Sex, Rumors, and the Queen
Elizabeth considered cheating on her husband, or at the very least indulged in some emotionally charged heavy flirtation.
In Depth

The latest season of The Crown is stirring up some controversy, thanks to an episode where Queen Elizabeth goes off traveling with her lifelong friend “Porchey,” Lord Porchester, to investigate the latest techniques in racehorse management. She’s not traveling officially as sovereign, creating an aura of off-the-record intimacy that culminates in a private dinner where Elizabeth clearly wonders what might have been. No explicit scandalousness, but at the end of the episode, Philip gets jealously fired-up when he discovers she’s finally home, and the two sort of slink off to bed, presumably for some emotionally charged reunion sex. The insinuation—though deeply muffled by The Crown’s whole heavy velvet curtain aesthetic—is that Elizabeth considered cheating on her husband, or at the very least indulged in some emotionally charged heavy flirtation. The suggestion, which writers scurrying to produce SEO-friendly answers to any questions viewers might have, was controversial.

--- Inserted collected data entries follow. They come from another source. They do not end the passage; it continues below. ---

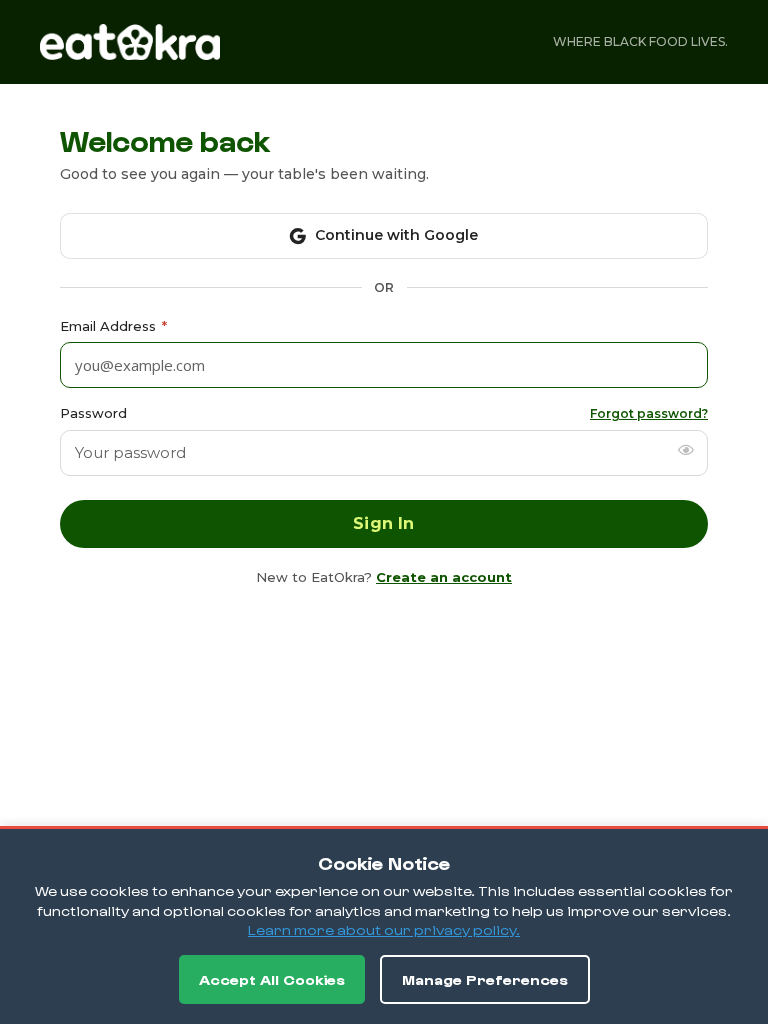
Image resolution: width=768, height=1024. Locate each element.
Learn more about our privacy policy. (384, 929)
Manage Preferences (485, 979)
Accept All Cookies (272, 979)
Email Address (113, 326)
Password (93, 413)
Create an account (444, 577)
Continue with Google (396, 235)
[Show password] (686, 450)
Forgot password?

“This is very distasteful and totally unfounded,” former press secretary Dickie Arbiter told the Sunday Times, adding, “The Queen is the last person in the world to have ever considered looking at another man.” Then he added, presumably by accident: “Not only is this muckraking—this is gossip that’s been washing around for decades. It’s got absolutely no substance.” The rumor, at least, isn’t something that The Crown invented out of thin air, though British tabloids just vaguely acknowledge the rumor sometimes and note that there’s absolutely zero evidence to suppose that the relationship was anything more than a friendship between a couple of people who just really, really love horses. This is the trouble with trying to suss out the truth of the sex lives of queens: They attract gossip like a black sweater attracts white cat hair, demonstrating the ambient anxiety around the body of the reigning woman monarch and whether that body is doing it.
Sex is at the heart of monarchy
Sex is at the heart of monarchy, because a crucial part of the job is producing little princes and princesses. Those who are queen by dint of marriage to a king, of course, have sex, but only with the king, lest it jeopardizes the succession. One of the many pieces of kindling on the fire that eventually engulfed the Bourbons was the suggestion that Marie Antoinette was having an affair—and therefore that her children, her husband’s dynastic heirs, weren’t legitimate. But it was fairly simple in principle, at least: Don’t, unless it’s with the king, in which case it’s literally in the job description.